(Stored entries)
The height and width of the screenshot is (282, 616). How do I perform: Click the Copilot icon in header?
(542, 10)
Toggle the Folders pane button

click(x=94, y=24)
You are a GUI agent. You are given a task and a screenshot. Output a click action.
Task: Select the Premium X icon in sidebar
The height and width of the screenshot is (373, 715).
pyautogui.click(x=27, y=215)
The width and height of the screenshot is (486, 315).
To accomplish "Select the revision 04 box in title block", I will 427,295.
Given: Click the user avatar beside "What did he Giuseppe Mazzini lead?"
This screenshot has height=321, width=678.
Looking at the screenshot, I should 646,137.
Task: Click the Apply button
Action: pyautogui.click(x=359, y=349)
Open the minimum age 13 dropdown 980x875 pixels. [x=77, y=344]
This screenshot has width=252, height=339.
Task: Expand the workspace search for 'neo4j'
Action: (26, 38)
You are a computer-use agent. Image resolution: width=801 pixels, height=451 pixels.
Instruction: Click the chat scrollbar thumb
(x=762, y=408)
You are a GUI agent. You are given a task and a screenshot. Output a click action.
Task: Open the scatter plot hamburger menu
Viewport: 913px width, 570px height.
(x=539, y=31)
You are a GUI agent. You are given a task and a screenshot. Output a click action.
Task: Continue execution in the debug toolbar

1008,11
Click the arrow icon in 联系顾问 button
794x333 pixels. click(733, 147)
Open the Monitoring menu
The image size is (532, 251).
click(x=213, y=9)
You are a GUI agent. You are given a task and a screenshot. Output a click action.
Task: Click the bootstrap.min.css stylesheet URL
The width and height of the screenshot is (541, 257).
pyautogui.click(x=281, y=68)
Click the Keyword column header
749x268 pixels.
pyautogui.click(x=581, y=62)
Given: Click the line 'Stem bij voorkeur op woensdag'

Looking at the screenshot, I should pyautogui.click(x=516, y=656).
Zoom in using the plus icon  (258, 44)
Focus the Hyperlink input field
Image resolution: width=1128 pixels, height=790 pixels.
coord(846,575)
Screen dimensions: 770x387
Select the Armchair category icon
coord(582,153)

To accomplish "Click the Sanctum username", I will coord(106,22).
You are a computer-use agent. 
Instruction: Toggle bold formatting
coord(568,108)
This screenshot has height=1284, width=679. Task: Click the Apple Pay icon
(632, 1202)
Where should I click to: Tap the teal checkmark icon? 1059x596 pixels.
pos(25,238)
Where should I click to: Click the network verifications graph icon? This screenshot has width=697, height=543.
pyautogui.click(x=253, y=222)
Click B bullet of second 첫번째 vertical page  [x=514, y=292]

◆ INSTRUCTIONS TO FOLLOW: Reproduce every one of the rows above word for word, leaving nothing out and changing nothing.

◆ THE SOLUTION:
The height and width of the screenshot is (282, 616). How do I perform: Click the Copilot icon in header?
(542, 10)
Toggle the Folders pane button

click(x=94, y=24)
You are a GUI agent. You are given a task and a screenshot. Output a click action.
Task: Select the Premium X icon in sidebar
The height and width of the screenshot is (373, 715).
pyautogui.click(x=27, y=215)
The width and height of the screenshot is (486, 315).
To accomplish "Select the revision 04 box in title block", I will 427,295.
Given: Click the user avatar beside "What did he Giuseppe Mazzini lead?"
This screenshot has height=321, width=678.
Looking at the screenshot, I should 646,137.
Task: Click the Apply button
Action: pyautogui.click(x=359, y=349)
Open the minimum age 13 dropdown 980x875 pixels. [x=77, y=344]
This screenshot has width=252, height=339.
Task: Expand the workspace search for 'neo4j'
Action: (26, 38)
You are a computer-use agent. Image resolution: width=801 pixels, height=451 pixels.
Instruction: Click the chat scrollbar thumb
(x=762, y=408)
You are a GUI agent. You are given a task and a screenshot. Output a click action.
Task: Open the scatter plot hamburger menu
Viewport: 913px width, 570px height.
(x=539, y=31)
You are a GUI agent. You are given a task and a screenshot. Output a click action.
Task: Continue execution in the debug toolbar

1008,11
Click the arrow icon in 联系顾问 button
794x333 pixels. click(733, 147)
Open the Monitoring menu
The image size is (532, 251).
click(x=213, y=9)
You are a GUI agent. You are given a task and a screenshot. Output a click action.
Task: Click the bootstrap.min.css stylesheet URL
The width and height of the screenshot is (541, 257).
pyautogui.click(x=281, y=68)
Click the Keyword column header
749x268 pixels.
pyautogui.click(x=581, y=62)
Given: Click the line 'Stem bij voorkeur op woensdag'

Looking at the screenshot, I should pyautogui.click(x=516, y=656).
Zoom in using the plus icon  (258, 44)
Focus the Hyperlink input field
Image resolution: width=1128 pixels, height=790 pixels.
coord(846,575)
Screen dimensions: 770x387
Select the Armchair category icon
coord(582,153)

To accomplish "Click the Sanctum username", I will coord(106,22).
You are a computer-use agent. 
Instruction: Toggle bold formatting
coord(568,108)
This screenshot has height=1284, width=679. Task: Click the Apple Pay icon
(632, 1202)
Where should I click to: Tap the teal checkmark icon? 1059x596 pixels.
pos(25,238)
Where should I click to: Click the network verifications graph icon? This screenshot has width=697, height=543.
pyautogui.click(x=253, y=222)
Click B bullet of second 첫번째 vertical page  [x=514, y=292]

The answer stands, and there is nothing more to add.